__Problem details__.
Format the records from the line with "Artisan traitement et" up to and including the line with "Contacto (50, 2537)" as a two-column CSV with the columns "request" and "answer". Give one row per record, put each field in double quotes, and replace any line breaks with spaces.

— START OF Records for the exercise —

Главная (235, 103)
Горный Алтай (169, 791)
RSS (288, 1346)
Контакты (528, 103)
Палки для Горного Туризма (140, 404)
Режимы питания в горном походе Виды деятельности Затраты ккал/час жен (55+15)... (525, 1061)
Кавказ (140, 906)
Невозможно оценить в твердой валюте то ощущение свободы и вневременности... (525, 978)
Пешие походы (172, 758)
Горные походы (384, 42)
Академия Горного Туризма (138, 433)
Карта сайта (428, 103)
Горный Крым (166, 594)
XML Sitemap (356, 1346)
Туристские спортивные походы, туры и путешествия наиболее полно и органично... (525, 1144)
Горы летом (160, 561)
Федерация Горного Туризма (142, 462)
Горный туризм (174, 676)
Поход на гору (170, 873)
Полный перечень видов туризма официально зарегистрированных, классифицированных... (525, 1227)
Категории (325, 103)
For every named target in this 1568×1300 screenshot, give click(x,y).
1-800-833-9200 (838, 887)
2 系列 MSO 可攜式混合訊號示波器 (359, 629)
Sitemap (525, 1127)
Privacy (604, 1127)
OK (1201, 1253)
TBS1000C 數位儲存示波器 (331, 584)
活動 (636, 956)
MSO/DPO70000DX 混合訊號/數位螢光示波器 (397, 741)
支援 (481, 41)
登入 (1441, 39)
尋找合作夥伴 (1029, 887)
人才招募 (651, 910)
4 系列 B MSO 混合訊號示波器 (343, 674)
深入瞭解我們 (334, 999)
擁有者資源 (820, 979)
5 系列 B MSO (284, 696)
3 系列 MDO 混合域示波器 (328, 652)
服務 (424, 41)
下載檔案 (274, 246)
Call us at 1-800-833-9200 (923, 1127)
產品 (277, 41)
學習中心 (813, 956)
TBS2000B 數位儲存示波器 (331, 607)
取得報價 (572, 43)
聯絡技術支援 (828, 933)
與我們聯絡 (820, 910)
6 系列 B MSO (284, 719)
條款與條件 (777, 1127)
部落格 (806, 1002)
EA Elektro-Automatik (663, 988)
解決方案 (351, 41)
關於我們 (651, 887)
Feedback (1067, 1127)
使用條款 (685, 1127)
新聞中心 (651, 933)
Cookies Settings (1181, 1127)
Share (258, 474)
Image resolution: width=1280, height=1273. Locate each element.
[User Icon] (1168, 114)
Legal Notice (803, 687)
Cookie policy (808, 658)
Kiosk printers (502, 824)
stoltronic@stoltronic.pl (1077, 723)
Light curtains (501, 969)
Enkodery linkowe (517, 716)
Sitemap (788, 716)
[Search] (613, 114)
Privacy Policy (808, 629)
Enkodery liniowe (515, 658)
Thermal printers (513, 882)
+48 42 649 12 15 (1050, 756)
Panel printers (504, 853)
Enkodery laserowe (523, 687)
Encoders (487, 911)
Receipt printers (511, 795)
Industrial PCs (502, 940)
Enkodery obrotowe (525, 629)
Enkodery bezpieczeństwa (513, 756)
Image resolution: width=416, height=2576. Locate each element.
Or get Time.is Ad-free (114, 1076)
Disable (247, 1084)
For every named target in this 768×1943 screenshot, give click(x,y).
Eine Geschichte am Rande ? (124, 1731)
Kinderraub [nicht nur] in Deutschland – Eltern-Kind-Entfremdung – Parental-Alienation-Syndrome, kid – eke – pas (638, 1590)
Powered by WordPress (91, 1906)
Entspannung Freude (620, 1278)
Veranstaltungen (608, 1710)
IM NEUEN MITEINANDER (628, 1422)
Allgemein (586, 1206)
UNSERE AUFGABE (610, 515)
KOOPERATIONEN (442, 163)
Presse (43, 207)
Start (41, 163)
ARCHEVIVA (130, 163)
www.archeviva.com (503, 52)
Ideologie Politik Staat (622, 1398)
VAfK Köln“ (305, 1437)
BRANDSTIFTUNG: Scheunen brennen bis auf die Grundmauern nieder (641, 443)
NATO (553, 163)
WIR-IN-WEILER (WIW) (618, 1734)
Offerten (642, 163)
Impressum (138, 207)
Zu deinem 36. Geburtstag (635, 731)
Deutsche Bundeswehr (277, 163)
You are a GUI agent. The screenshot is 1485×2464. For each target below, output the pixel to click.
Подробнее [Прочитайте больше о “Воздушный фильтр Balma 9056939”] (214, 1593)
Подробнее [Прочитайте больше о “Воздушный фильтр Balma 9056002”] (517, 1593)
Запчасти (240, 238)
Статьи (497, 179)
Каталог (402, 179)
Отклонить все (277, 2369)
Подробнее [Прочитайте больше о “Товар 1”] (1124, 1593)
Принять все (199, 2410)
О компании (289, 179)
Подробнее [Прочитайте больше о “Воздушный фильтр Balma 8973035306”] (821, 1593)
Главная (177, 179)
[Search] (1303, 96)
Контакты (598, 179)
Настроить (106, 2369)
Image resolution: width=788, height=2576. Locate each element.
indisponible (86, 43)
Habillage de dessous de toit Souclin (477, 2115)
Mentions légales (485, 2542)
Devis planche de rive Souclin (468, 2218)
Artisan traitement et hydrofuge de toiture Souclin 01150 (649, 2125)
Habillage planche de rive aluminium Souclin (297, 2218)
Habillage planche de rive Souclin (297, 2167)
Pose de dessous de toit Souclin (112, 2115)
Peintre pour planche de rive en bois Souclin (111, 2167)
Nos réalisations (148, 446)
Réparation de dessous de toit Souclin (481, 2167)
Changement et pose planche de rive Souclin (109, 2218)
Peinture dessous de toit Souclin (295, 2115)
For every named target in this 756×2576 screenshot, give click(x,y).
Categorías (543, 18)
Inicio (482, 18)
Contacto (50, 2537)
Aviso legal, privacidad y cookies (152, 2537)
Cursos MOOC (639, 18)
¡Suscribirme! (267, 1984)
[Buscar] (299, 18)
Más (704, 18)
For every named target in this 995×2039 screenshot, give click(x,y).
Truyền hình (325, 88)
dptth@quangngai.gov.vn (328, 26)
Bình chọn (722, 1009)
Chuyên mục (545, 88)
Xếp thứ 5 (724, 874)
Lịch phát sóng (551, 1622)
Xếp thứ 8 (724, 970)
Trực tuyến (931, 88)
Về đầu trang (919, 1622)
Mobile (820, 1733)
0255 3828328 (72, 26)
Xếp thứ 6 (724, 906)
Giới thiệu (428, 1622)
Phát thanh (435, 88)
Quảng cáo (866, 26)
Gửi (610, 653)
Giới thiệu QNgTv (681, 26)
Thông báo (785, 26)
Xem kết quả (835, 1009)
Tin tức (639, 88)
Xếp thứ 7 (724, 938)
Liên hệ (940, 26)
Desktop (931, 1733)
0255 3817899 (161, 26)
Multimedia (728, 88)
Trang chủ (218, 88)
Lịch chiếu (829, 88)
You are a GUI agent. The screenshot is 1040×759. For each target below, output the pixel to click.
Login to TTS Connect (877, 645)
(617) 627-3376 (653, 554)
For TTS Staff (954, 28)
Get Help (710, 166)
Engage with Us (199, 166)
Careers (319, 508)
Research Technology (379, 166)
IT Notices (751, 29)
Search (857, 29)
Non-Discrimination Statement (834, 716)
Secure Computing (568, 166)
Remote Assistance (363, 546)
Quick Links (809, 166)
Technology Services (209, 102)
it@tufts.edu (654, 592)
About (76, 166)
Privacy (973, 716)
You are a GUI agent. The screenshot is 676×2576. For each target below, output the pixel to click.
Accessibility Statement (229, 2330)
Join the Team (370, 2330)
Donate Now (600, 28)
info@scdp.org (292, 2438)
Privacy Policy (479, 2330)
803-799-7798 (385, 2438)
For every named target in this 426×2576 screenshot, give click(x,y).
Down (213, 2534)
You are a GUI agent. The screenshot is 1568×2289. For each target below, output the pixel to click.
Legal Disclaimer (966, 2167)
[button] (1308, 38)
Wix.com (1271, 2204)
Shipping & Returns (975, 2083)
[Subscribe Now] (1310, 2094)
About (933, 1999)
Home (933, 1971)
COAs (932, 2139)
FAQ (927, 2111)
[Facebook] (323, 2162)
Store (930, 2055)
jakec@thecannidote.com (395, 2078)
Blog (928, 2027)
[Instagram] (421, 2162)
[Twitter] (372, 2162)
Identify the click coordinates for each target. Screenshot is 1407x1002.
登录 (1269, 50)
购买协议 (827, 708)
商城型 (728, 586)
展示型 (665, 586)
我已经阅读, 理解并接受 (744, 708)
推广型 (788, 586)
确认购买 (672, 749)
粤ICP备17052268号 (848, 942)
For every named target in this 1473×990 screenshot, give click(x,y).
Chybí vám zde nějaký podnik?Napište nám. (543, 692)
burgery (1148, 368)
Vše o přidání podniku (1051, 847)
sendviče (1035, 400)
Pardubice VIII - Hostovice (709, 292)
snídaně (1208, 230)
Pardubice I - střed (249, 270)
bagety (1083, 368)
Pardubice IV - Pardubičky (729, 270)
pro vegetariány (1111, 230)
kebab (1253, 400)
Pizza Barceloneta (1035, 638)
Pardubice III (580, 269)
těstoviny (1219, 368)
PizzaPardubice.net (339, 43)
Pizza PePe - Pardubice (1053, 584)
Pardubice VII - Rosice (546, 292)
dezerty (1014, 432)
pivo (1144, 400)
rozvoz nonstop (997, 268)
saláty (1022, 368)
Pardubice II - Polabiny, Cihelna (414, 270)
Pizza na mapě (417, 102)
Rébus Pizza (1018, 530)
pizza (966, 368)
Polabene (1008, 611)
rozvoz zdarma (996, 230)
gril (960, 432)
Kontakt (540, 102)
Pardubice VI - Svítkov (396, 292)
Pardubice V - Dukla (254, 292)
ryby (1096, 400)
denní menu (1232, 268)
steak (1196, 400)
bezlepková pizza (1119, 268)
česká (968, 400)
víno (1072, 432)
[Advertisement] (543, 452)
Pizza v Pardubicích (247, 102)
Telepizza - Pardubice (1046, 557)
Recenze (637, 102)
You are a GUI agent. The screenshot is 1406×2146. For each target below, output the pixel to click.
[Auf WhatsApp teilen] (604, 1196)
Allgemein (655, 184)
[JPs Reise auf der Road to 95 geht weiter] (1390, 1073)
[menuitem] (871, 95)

— END OF Records for the exercise —

__Answer below__.
request,answer
"Artisan traitement et hydrofuge de toiture Souclin 01150","(649, 2125)"
"Habillage planche de rive aluminium Souclin","(297, 2218)"
"Habillage planche de rive Souclin","(297, 2167)"
"Pose de dessous de toit Souclin","(112, 2115)"
"Peintre pour planche de rive en bois Souclin","(111, 2167)"
"Nos réalisations","(148, 446)"
"Réparation de dessous de toit Souclin","(481, 2167)"
"Changement et pose planche de rive Souclin","(109, 2218)"
"Peinture dessous de toit Souclin","(295, 2115)"
"For every named target in this 756×2576 screenshot, give click(x,y). Categorías","(543, 18)"
"Inicio","(482, 18)"
"Contacto","(50, 2537)"